------ ИСХОДНЫЙ ТЕКСТ
Алла Андреева - Плаванье к Небесному Кремлю
— Пришел начальник. Он ему рассказал про Вас, а начальник в ответ: «Она совершенно права, знает, чего требует».
Так я получила московский паспорт, выданный на основании справки о реабилитации. А поскольку он выдавался уже вторым, то был совершенно чистым, полученным на основании мордовского трехъязычного.
Потом начались хлопоты о пересмотре дела Даниила, потому что надо же было добиваться его реабилитации. Жена Виктора Шкловского Серафима Густавовна посоветовала мне написать заявление о пересмотре дела сына Леонида Андреева и дать на подпись людям с именами. Она же составила текст этого заявления. Шкловский подписал его первым. Подписали К.Чуковский, П.Антокольский, К.Федин, И.Новиков, Т.Хренников (в этом помог мне брат-музыкант). Подписала А.Яблочкина. Я пришла на заседание ВТО и показала ей заявление. Объяснить я ничего не могла: Яблочкина была глуха. Она расплакалась, сказала: «Бедный молодой человек!» — и подписала. «Молодому человеку» было уже пятьдесят. Подписал К.СИМОНОБ, сразу спросивший о самом главном: «А роман цел?».
Когда я от него выходила, навстречу мне по коридору шел человек в рубашке, куртке и резиновых тапочках. В таком виде по Москве ходили только люди «оттуда». Он оказался журналистом, мы с ним на какое-то время подружились по причине полной несовместимости с «вольными». Нередко мы сидели вместе, разговаривали о лагере и вспоминали: «А забор? А каптерка? А КВЧ? А кино?..». Мы понимали друг друга с полуслова. Он столкнулся с тем же, что и все вернувшиеся из заключения. Неправда, что эти десять лет в лагере полностью выхвачены из жизни, потеряны, украдены. Это были очень насыщенные, богатые годы, которые многое дали. Душевный опыт, полученный в лагере, ничем не заменить. Но трагедии, в которые вернулись люди из лагерей, неисчислимы.
------------
------ ИСХОДНЫЕ ДАННЫЕ
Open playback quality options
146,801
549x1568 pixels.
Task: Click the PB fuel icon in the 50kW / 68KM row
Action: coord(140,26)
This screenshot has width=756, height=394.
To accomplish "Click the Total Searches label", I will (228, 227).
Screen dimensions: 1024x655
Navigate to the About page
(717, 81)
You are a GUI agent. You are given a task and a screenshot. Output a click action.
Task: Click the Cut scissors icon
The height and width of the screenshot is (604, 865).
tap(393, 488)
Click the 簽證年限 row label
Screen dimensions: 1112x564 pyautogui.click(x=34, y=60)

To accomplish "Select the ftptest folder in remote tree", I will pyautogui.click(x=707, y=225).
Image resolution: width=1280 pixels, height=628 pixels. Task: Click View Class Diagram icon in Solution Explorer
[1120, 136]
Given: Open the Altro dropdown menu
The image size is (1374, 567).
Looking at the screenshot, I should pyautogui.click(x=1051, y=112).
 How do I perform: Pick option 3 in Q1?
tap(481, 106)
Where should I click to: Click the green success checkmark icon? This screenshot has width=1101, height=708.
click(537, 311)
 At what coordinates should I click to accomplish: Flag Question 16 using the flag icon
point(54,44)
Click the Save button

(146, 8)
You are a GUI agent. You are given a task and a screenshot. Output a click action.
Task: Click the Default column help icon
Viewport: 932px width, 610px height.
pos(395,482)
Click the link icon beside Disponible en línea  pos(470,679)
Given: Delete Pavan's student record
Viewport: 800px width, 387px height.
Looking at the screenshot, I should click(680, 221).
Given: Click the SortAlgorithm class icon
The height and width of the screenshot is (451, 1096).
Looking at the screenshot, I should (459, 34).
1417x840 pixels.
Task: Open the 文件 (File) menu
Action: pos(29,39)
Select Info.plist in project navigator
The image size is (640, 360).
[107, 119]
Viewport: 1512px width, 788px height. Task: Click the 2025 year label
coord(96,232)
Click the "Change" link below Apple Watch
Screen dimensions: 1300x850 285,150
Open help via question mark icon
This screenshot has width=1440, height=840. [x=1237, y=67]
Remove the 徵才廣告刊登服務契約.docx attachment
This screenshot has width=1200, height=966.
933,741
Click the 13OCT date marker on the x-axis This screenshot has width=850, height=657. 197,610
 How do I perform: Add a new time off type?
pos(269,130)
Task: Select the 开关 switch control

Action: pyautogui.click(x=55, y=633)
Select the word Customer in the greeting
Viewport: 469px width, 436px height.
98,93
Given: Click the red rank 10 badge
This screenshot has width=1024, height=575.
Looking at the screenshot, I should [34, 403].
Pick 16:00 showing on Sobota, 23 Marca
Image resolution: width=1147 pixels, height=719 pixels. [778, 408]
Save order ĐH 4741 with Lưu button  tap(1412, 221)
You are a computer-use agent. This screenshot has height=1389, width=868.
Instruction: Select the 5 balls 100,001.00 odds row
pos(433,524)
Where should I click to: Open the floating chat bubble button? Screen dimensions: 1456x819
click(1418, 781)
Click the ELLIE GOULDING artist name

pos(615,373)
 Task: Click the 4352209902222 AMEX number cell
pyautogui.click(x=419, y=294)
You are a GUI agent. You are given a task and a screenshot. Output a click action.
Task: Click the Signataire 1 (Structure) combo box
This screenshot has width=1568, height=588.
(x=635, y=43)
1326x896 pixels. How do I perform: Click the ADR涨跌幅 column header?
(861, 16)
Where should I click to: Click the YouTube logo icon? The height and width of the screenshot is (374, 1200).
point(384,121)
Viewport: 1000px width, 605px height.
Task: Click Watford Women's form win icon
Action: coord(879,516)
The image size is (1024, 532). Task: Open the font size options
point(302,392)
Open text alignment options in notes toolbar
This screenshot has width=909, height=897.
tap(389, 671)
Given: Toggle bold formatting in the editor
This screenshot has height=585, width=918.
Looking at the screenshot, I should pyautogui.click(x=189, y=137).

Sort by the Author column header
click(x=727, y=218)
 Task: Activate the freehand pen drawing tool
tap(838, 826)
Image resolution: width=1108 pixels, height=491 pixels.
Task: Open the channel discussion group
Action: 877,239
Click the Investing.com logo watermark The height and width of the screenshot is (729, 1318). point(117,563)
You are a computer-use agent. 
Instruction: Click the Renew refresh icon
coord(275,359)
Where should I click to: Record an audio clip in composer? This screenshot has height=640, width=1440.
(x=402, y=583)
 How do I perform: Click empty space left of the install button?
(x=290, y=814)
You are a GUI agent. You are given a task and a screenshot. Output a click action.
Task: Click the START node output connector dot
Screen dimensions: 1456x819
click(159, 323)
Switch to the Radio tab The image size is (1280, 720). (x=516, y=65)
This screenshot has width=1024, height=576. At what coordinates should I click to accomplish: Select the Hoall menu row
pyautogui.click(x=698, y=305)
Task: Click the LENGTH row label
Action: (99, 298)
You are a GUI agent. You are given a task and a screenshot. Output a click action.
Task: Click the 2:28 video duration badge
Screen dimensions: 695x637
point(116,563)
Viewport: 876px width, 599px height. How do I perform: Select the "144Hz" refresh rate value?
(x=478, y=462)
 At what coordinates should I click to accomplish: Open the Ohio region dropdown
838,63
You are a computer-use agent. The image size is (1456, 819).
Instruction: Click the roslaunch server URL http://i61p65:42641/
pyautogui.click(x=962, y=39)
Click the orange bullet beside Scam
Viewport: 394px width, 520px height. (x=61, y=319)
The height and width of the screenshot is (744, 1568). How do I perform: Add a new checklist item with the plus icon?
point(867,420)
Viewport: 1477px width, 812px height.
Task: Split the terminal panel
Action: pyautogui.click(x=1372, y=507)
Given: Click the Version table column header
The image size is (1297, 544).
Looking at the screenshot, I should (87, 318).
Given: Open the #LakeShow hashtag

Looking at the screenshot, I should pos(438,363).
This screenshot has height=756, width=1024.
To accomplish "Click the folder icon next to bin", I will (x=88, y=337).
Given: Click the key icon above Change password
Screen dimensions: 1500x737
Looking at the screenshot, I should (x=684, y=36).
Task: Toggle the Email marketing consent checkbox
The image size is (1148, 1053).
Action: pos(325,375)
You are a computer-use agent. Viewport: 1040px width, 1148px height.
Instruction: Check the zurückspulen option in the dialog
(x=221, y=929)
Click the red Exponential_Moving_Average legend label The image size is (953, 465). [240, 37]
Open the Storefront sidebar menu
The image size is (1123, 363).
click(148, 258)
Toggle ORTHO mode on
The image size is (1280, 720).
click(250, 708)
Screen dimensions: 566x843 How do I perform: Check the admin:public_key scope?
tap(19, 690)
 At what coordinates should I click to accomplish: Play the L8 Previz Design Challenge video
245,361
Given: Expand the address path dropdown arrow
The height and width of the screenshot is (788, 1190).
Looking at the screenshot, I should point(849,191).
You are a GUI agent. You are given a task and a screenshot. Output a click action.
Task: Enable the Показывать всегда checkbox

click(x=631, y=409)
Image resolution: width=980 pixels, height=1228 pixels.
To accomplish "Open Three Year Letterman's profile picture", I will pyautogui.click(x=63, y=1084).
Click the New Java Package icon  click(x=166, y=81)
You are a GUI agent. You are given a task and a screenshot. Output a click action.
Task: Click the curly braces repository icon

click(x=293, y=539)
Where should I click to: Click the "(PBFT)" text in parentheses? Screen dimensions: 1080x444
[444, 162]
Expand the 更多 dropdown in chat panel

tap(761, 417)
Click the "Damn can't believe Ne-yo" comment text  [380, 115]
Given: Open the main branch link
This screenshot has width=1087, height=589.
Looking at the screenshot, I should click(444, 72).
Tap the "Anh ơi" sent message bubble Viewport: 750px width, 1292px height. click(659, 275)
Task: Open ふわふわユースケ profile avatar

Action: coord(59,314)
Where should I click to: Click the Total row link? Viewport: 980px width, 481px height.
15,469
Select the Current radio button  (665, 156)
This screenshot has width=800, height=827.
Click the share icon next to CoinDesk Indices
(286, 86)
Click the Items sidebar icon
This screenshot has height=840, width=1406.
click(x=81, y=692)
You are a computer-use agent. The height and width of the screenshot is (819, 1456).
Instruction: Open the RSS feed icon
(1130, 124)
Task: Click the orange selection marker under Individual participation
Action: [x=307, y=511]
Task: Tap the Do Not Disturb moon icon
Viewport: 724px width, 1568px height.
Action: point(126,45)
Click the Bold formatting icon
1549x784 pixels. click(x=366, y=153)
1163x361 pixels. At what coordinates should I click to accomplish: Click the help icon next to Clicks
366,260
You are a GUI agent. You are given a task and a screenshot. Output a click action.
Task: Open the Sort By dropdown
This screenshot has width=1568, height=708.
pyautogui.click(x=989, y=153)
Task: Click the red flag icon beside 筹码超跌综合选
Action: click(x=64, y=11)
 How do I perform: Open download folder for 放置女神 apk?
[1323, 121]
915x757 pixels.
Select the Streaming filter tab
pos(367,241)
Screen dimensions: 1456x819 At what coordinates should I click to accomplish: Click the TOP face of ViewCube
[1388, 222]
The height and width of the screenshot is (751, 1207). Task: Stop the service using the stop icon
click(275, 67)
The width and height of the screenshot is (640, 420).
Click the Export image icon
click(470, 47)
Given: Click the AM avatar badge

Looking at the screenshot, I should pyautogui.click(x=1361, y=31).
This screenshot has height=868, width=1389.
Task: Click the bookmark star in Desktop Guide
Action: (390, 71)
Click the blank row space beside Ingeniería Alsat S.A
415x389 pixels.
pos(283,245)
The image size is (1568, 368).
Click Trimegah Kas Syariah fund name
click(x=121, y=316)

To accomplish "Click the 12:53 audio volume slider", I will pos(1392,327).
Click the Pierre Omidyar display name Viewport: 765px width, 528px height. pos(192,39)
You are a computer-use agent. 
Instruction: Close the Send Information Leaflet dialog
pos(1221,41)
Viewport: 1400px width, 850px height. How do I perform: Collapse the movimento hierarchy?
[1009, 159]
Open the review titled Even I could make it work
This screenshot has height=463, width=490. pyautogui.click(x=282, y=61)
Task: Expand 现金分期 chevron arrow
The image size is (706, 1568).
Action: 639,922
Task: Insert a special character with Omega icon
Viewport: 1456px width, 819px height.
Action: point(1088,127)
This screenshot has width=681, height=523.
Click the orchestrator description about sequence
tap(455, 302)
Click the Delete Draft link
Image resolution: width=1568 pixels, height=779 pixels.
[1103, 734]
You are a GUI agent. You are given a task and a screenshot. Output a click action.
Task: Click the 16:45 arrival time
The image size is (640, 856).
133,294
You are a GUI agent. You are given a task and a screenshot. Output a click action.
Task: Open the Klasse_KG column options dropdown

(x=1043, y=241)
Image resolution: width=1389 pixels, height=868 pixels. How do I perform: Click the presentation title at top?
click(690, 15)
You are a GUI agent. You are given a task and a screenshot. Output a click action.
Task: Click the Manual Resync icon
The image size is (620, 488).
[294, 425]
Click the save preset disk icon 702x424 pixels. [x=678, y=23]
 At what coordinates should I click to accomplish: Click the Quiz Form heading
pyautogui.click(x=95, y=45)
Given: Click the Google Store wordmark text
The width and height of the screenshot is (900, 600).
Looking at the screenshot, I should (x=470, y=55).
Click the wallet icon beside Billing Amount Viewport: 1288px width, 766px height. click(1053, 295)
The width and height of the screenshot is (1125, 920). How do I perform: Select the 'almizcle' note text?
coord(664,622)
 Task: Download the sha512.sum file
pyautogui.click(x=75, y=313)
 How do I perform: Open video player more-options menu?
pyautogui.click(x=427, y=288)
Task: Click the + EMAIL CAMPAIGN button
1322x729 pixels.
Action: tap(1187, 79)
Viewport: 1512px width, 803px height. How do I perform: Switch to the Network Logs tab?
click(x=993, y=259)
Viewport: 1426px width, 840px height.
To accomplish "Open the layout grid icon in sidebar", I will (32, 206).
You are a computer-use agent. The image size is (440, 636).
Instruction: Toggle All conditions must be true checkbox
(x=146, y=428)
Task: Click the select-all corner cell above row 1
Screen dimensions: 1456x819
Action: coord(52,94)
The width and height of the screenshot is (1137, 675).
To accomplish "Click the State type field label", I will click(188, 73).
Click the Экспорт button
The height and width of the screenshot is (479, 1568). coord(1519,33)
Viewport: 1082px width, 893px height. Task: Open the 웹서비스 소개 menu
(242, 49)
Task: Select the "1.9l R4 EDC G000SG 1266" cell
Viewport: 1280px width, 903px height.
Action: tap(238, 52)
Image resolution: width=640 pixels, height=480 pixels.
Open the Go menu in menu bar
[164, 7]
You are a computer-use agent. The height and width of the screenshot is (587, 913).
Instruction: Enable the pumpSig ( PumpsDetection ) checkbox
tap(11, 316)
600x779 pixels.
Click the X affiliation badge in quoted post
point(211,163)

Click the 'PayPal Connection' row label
------------
→ **УСЛОВИЯ ЗАДАНИЯ**:
Перепишите фрагмент исходного текста от «Так я получила» до «основании мордовского трехъязычного.» включительно, заменив «московский» на «столичный».

→ **РЕЗУЛЬТАТ ВЫПОЛНЕНИЯ**:
Так я получила столичный паспорт, выданный на основании справки о реабилитации. А поскольку он выдавался уже вторым, то был совершенно чистым, полученным на основании мордовского трехъязычного.